— Quoted passage —
Oct 3 – 7, 2022
Science Culture Center, IBS
Asia/Seoul timezone

The Cyclotron Gas Stopper at FRIB getting ready for operations

Oct 3, 2022, 9:34 PM
8m
S236 (Science Culture Center, IBS)

S236

Science Culture Center, IBS

55 EXPO-ro, Yuseong-gu, Daejeon
Poster Session Poster Session

Speaker

Stefan Schwarz

Description

Gas stopping of energetic projectile fragments has been an important pathway to science with unique stopped and reaccelerated beams at the National Superconducting Cyclotron Laboratory (NSCL) for more than a decade. The NSCL has transitioned into the recently opened Facility for Rare Isotope Beams (FRIB) in order to provide significantly more exotic and more intense exotic beams, prompting novel upgrades to the gas-stopping facility.
FRIB will continue to operate two linear gas-stopping cells to provide projectile fragments at low energy. In order to extract the lightest ions rapidly, which are difficult to stop efficiently in linear gas cells that are < 1m long, a gas-filled reverse cyclotron has been constructed. The device uses a ~2.6T field superconducting cyclotron-type magnet [1] and helium gas to confine and bring the injected beam to a halt. The beam is transported to the center of the magnet by a traveling-wave RF-carpet system, extracted through the central bore with an ion conveyor and will be accelerated to <60 keV energy for delivery to the users.

— Provided information —
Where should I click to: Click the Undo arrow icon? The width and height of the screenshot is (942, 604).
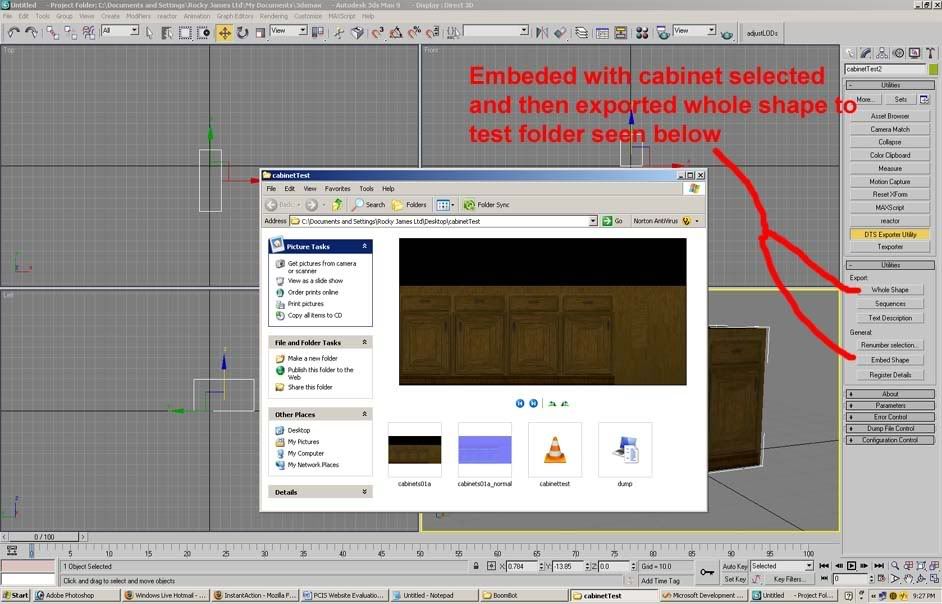point(13,32)
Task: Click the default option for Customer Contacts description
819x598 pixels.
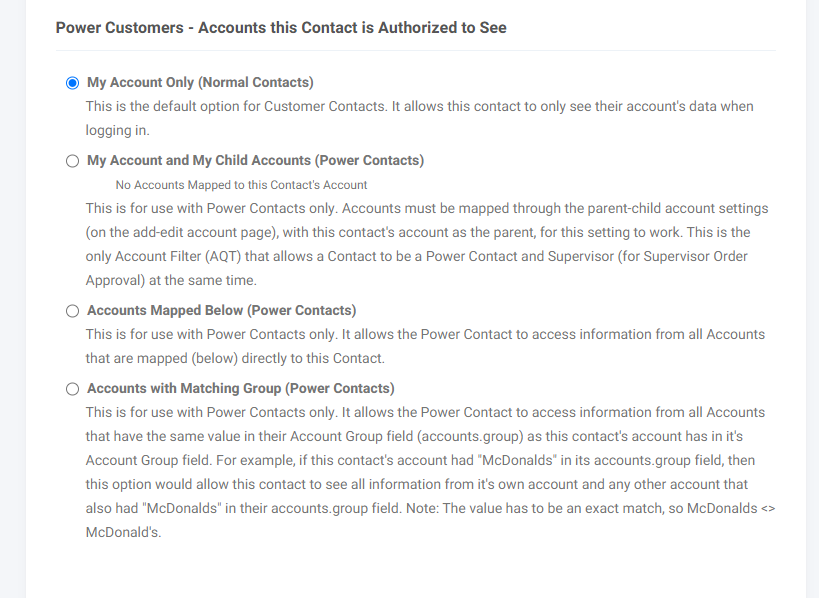Action: point(419,118)
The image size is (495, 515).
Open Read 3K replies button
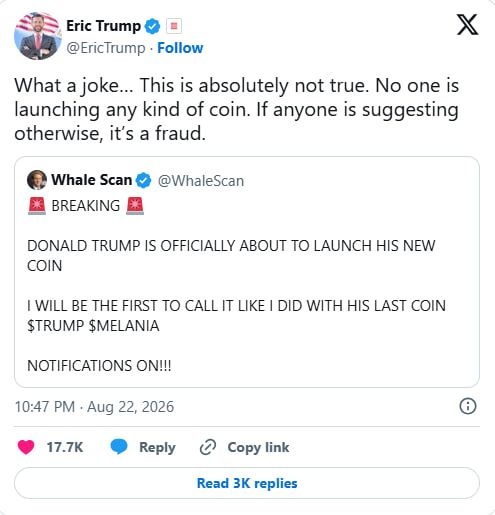pos(247,483)
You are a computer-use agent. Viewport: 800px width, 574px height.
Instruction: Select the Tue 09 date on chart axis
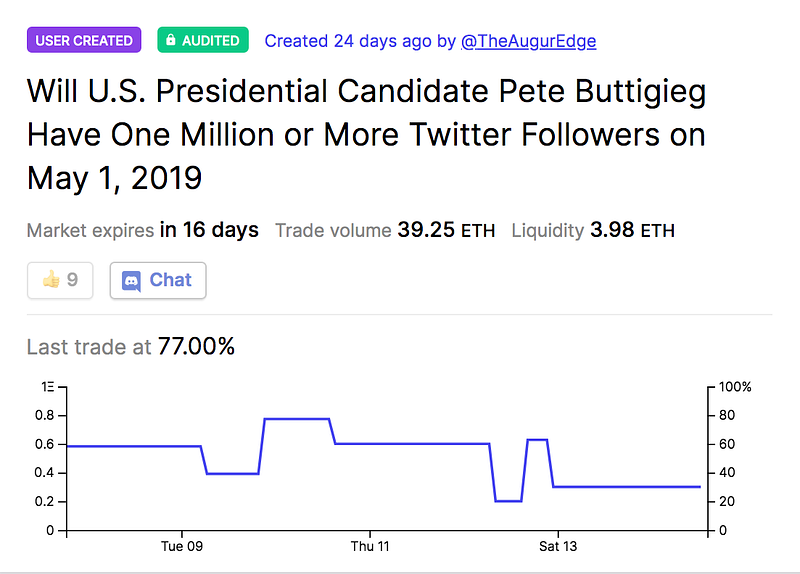tap(182, 546)
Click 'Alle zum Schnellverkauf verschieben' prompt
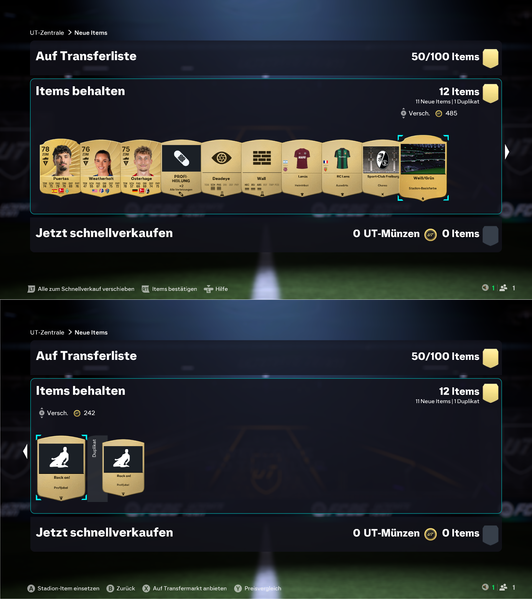Screen dimensions: 532x600 (x=81, y=289)
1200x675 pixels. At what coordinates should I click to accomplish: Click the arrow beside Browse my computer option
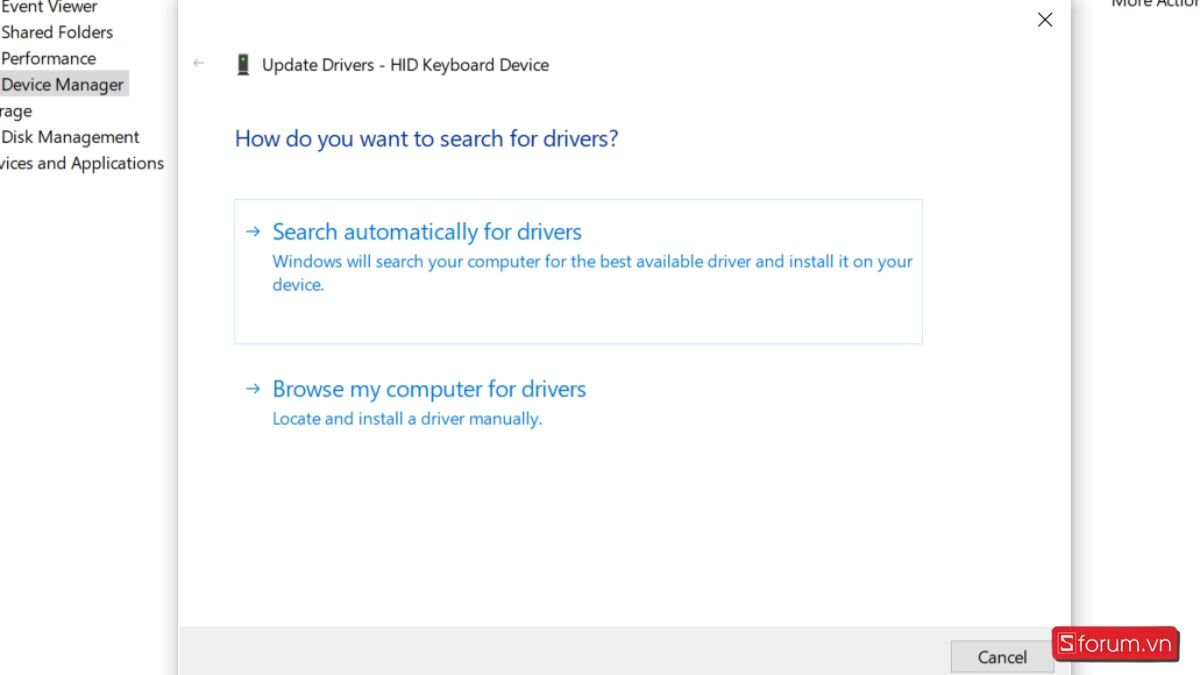[x=252, y=389]
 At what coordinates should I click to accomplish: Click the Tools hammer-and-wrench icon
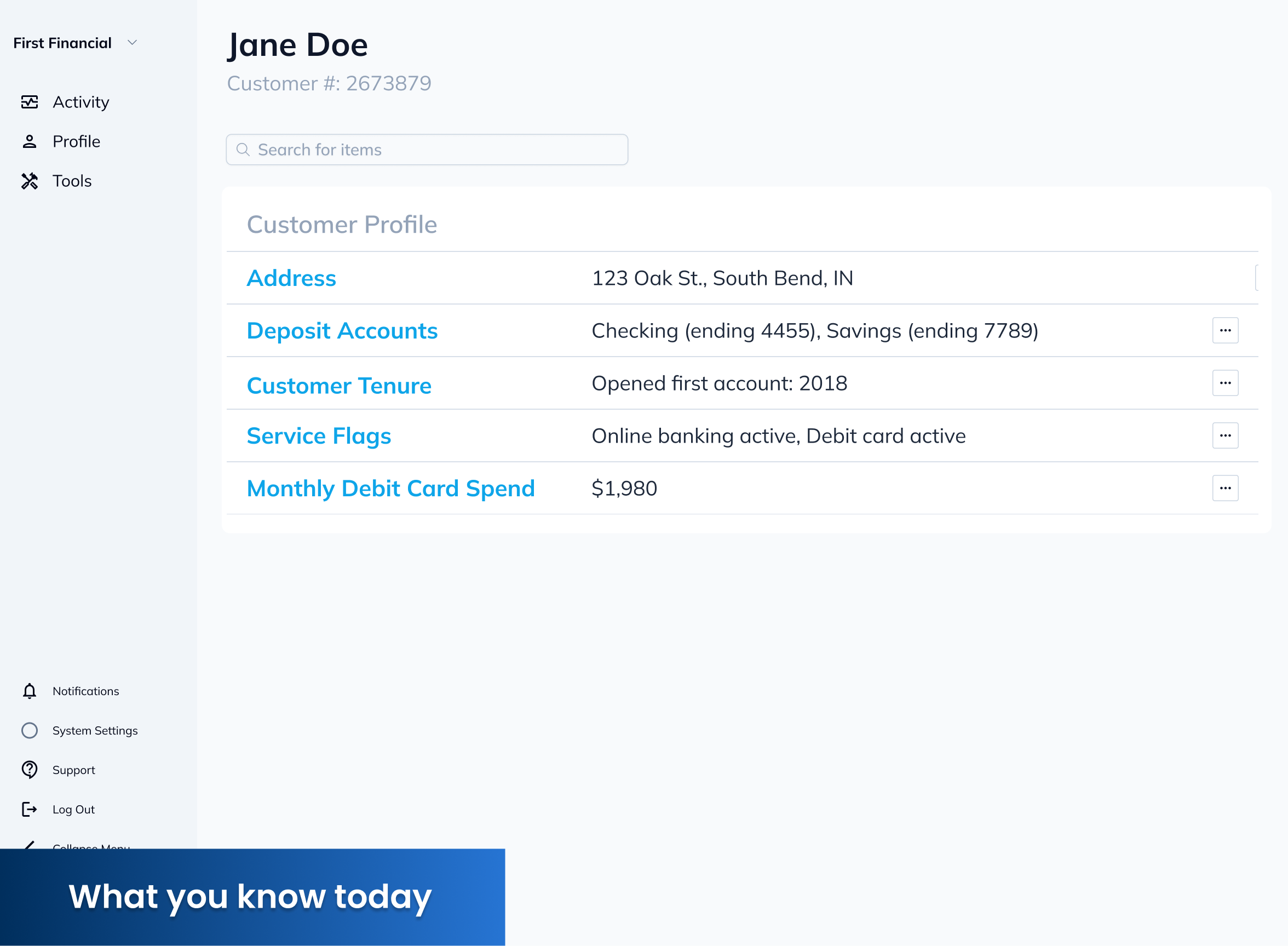click(x=29, y=181)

— Tasks to perform —
1. Copy the passage of the FRIB gas stopper abstract starting at "Stefan Schwarz" and ending at "the gas-stopping facility.".
2. Translate this sentence from the FRIB gas stopper abstract into Spanish: "FRIB will continue to operate two linear gas-stopping cells to provide projectile fragments at low energy."
3. According to the FRIB gas stopper abstract, what gas does the gas-filled reverse cyclotron use to confine the injected beam and bring it to a halt?
The entries have no connection to the FRIB gas stopper abstract.

— Per-task answers —
1.
Stefan Schwarz

Description

Gas stopping of energetic projectile fragments has been an important pathway to science with unique stopped and reaccelerated beams at the National Superconducting Cyclotron Laboratory (NSCL) for more than a decade. The NSCL has transitioned into the recently opened Facility for Rare Isotope Beams (FRIB) in order to provide significantly more exotic and more intense exotic beams, prompting novel upgrades to the gas-stopping facility.

2. FRIB seguirá operando dos celdas lineales de frenado en gas para proporcionar fragmentos de proyectil a baja energía.

3. Helium gas.